Se hacía largo el inicio de las vacaciones de este año cansino que lo había dejado agostado. La economía no estaba para fiestas y renunció a cambiar escenarios huyendo al apartamento que todos los años alquilaba en Benidorm, así que se quedó en casa. A la semana de rutina doméstica viendo películas, retomando el curso de inglés on line y luchando contra las lorzas invernales, decidió darle un corte de mangas a la crisis y lanzarse a cumplir una de sus fantasías más íntimas: pasar una tarde en un motel cargado de lujuria y pecado.
Fue a buscar a la chica a media tarde y, sin dar más explicaciones, se dirigió al Motel Afrodita, que no distaba más de cinco kilómetros de su casa y que cada día miraba con cierta desazón por el rabillo del ojo.
El Afrodita era un edificio de planta baja con una arquitectura de aspecto ibicenco, rodeado de dracenas y potinias. Nada más encarar el coche en la entrada se elevó la valla y recorrió un camino flanqueado de estatuas griegas que parecían guiarle hacia el Olimpo.
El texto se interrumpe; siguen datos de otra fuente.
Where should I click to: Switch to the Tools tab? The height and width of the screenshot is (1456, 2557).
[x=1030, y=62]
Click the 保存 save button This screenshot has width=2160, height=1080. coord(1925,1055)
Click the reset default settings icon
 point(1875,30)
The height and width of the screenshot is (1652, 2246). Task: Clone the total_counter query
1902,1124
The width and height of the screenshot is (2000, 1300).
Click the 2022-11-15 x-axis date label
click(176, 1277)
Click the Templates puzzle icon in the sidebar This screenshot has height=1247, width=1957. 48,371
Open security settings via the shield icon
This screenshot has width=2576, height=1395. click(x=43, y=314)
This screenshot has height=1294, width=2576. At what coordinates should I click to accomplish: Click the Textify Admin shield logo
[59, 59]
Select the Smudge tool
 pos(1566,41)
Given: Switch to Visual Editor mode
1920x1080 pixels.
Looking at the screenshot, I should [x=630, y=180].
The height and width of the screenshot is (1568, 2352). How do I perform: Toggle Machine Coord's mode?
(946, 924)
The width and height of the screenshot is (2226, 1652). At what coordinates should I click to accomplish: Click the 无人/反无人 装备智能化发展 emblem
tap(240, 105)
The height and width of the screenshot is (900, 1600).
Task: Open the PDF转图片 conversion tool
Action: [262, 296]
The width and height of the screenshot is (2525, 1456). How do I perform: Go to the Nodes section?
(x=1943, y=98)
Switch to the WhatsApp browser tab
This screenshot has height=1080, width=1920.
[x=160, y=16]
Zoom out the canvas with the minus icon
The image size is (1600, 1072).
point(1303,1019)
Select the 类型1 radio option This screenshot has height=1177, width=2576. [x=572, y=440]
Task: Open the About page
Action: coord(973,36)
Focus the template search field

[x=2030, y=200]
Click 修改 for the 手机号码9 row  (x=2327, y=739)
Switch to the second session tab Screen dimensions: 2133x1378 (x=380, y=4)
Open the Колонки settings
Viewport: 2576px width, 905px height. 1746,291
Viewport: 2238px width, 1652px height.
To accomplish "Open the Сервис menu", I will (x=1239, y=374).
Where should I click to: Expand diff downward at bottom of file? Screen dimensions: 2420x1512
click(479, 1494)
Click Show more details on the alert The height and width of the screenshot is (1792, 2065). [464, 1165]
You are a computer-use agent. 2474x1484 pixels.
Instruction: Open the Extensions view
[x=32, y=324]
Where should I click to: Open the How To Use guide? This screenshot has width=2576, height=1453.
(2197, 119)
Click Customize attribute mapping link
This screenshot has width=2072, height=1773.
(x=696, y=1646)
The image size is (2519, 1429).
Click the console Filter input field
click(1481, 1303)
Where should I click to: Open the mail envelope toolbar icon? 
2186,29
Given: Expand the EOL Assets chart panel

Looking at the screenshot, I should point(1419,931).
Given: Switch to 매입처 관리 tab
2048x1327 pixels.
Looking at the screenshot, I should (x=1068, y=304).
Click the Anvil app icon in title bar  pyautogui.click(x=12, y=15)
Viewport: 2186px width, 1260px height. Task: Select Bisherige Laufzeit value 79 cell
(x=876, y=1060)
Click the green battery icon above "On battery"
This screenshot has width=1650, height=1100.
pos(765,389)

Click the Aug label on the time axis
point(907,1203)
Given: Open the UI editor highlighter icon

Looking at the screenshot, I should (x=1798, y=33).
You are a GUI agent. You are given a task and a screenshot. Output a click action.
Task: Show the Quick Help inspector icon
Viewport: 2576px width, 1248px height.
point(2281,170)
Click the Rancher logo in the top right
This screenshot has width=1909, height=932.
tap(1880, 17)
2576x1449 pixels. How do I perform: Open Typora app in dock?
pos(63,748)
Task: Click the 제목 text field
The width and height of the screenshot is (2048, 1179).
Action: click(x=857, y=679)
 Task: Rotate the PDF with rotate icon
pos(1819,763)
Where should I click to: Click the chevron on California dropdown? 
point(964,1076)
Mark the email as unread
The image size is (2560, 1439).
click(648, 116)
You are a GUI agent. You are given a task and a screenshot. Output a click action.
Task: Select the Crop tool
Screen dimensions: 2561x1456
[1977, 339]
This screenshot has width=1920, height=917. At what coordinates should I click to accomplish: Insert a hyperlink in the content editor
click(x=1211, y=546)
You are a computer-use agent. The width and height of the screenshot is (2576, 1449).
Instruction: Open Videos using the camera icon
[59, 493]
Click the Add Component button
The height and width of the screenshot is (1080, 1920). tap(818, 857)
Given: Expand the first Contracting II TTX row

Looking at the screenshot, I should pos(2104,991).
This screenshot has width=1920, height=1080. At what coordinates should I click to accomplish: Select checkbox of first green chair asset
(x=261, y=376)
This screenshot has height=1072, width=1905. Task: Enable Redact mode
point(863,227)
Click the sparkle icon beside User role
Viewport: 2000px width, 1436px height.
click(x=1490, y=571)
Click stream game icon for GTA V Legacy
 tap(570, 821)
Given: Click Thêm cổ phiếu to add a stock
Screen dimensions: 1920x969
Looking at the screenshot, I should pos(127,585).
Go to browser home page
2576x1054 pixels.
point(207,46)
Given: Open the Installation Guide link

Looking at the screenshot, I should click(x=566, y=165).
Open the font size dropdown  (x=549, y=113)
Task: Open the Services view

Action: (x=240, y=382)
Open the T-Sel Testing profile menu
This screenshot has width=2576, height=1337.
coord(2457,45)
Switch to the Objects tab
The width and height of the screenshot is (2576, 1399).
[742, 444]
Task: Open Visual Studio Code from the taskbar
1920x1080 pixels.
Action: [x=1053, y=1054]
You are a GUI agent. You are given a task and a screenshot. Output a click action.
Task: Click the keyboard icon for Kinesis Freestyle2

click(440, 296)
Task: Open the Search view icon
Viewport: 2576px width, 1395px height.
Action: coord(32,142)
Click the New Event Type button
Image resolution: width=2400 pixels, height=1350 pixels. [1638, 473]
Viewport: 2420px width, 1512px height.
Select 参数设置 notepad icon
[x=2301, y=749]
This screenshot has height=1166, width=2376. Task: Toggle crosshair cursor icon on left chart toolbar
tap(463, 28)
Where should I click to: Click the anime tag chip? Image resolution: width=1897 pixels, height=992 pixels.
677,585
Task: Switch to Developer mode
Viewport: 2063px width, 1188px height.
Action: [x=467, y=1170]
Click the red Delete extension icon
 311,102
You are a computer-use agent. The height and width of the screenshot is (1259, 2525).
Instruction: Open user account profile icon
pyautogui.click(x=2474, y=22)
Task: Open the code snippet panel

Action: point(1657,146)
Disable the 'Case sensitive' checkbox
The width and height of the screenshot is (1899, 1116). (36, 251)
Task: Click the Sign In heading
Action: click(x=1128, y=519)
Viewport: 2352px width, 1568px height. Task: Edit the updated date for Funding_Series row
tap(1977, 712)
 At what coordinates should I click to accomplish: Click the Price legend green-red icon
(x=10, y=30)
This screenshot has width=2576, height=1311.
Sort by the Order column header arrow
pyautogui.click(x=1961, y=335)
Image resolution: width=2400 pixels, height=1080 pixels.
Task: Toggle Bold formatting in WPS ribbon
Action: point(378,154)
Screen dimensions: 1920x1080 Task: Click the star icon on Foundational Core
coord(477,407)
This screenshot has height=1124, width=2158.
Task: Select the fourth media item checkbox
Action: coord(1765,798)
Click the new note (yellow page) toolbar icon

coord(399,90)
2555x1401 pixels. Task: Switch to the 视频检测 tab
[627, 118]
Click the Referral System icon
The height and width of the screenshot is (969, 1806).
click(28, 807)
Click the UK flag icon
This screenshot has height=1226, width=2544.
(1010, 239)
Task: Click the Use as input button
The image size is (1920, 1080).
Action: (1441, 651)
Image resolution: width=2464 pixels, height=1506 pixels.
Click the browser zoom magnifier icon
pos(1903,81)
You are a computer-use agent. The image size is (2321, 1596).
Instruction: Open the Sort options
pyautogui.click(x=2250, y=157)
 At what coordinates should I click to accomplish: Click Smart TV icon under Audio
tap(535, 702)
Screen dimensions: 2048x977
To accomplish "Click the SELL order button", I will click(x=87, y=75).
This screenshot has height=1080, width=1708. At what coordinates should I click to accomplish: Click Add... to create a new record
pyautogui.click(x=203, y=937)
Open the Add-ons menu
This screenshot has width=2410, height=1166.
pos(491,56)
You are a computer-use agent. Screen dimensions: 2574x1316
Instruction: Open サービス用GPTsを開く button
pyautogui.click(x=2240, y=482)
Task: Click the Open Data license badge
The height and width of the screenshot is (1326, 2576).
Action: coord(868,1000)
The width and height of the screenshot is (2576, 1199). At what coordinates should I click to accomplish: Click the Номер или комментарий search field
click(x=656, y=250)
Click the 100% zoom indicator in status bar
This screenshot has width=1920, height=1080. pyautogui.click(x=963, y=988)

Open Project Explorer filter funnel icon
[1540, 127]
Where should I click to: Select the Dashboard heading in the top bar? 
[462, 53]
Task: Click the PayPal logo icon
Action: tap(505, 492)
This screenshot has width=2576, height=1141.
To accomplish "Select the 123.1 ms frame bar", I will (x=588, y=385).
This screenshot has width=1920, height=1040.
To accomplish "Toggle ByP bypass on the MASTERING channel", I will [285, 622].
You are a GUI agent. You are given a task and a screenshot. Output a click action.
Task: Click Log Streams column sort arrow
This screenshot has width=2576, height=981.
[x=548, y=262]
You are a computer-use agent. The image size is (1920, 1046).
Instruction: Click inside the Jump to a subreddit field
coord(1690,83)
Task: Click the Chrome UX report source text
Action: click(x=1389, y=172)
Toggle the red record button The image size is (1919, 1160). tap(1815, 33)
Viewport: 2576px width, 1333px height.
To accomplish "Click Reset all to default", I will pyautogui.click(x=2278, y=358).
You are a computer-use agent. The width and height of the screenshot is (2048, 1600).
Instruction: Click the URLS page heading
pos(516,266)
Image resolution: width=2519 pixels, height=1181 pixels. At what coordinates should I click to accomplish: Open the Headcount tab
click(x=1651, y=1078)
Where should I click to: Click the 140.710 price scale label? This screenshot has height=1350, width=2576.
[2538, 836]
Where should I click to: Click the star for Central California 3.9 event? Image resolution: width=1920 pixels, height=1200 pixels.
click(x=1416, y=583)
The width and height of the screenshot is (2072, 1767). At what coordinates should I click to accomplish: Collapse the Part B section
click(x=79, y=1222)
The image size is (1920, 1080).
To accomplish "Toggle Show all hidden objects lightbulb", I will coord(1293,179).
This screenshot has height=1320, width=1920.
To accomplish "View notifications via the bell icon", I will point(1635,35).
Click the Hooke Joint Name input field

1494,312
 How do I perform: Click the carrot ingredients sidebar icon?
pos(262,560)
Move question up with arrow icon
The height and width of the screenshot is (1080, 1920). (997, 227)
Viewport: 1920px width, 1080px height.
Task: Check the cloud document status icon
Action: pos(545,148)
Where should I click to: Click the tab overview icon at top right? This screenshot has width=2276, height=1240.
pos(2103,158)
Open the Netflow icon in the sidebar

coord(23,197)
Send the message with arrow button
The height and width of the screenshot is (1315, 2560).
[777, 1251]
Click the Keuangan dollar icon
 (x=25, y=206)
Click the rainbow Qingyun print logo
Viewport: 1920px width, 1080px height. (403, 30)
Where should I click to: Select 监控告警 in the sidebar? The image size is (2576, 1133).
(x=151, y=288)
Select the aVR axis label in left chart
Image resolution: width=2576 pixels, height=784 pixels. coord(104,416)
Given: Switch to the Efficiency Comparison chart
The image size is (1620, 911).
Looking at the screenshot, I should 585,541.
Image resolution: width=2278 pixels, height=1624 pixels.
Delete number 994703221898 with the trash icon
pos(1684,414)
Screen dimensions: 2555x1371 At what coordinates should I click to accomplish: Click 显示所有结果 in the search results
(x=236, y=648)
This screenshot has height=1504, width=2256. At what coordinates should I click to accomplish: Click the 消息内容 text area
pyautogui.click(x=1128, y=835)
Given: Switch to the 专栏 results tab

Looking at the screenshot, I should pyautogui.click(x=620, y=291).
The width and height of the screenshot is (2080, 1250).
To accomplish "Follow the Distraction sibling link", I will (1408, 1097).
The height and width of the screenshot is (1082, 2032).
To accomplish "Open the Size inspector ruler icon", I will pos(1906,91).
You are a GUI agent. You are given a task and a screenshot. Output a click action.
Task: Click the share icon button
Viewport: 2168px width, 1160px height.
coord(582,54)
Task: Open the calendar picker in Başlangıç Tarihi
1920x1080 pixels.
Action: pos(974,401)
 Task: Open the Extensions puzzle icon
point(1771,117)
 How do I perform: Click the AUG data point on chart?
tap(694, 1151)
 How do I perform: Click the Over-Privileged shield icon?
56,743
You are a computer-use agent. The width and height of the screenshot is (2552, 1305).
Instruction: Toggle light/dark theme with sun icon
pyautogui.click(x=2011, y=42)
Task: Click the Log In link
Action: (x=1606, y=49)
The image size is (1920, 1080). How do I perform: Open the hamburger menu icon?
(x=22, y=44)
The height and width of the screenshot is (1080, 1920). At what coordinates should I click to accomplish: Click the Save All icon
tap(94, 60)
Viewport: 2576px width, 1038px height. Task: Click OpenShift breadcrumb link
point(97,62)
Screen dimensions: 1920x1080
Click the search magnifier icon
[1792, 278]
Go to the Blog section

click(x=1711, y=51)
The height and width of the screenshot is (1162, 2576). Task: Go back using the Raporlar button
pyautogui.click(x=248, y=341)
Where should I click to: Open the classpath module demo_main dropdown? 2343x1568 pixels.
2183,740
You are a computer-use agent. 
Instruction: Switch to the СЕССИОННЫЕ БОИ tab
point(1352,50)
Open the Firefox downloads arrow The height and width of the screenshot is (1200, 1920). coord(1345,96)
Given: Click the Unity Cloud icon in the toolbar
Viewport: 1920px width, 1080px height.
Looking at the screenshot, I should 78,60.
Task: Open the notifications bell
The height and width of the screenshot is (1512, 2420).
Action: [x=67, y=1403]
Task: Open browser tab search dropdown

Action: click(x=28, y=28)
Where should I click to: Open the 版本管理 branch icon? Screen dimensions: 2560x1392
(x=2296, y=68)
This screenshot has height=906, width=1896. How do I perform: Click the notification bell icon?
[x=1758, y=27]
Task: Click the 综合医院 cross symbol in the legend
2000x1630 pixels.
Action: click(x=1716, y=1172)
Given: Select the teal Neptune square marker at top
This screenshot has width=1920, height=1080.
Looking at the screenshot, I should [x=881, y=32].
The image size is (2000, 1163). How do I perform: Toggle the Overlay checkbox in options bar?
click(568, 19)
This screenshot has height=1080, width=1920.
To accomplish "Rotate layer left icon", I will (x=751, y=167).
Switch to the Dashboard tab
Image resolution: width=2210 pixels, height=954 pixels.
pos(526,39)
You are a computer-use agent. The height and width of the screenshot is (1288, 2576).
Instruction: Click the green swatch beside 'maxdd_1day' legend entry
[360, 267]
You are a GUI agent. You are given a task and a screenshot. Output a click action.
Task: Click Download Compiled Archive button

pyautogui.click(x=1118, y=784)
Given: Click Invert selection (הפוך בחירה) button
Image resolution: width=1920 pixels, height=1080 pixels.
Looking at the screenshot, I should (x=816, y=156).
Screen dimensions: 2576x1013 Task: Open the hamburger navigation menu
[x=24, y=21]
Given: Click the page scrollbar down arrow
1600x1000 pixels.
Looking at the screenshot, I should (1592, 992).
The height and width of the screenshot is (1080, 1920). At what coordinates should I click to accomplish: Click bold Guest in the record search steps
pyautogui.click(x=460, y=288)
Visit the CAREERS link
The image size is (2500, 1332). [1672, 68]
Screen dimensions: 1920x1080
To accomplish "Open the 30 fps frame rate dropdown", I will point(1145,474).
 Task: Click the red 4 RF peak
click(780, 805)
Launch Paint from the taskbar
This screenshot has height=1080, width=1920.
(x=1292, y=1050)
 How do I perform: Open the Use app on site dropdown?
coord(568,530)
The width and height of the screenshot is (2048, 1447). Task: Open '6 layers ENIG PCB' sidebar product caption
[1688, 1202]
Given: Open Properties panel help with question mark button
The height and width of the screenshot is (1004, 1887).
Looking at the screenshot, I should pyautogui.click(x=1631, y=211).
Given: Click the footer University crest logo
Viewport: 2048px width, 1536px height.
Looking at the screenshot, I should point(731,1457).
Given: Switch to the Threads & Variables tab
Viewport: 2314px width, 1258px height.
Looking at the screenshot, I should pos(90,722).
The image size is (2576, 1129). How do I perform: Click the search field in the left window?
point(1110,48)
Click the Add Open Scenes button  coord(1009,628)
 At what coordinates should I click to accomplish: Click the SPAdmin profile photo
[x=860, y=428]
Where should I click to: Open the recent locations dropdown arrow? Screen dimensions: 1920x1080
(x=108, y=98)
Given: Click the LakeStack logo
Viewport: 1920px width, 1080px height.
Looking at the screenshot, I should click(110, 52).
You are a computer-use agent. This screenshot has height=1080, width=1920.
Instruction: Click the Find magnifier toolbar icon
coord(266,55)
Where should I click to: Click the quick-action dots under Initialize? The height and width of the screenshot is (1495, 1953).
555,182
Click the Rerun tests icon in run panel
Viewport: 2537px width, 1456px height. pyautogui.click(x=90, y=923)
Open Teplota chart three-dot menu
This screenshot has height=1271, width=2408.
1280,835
El corazón le latía a fresas.
Al final del camino encontró a una hilera de portones separados por setos de alibustre que no permitían curiosear a los contiguos. Eligió el número 9, introdujo la tarjeta de crédito en la boca del pilote adosado y decorado con pegatinas de Visa y Mastercard. Sonó una voz metálica: «Bienvenido al Motel Afrodita, esperamos que la estancia con nosotros sea de su agrado, consulte la tarifa de precios, por favor.» Se abrió el portón, metió el coche y entró con la chica directamente a una habitación delatora: mini bar, champanera con hielo, yacusi y cama de dos por dos.
Fueron tres las cimas conquistadas y el cansancio se hacía sentir, pero el tacto de cristal caliente de la seda y las puntillas en aquel cuerpo de mujer hacían imposible la rendición. Todas sus células se volvieron inteligentes y cada burbuja de champán provocaba una estrella fugaz en su cerebro.
Qué distinto el sudor del motel, qué distinto su olor, la luz y el sonido. Era tal como lo soñaba -debí haberlo hecho antes pensaba entre erupciones y mesetas-.
La mujer también se mostraba hechizada dentro de aquel escenario vacío de equipajes y de emociones postizas. Suspiraba, gemía, se derretía ante cada propuesta y hablaba en francés con diminutivos: «Mon petite choux-choux», «Encore, encore! Mon garçonet!»...
Cincuenta pavos la hora y ya pasaban de las dos cuando en mitad del último Everest sonó un mensaje en el móvil.
¡Las once y media! Y los niños sin cenar. Estás loco, vámonos inmediatamente -le apremió en castellano-.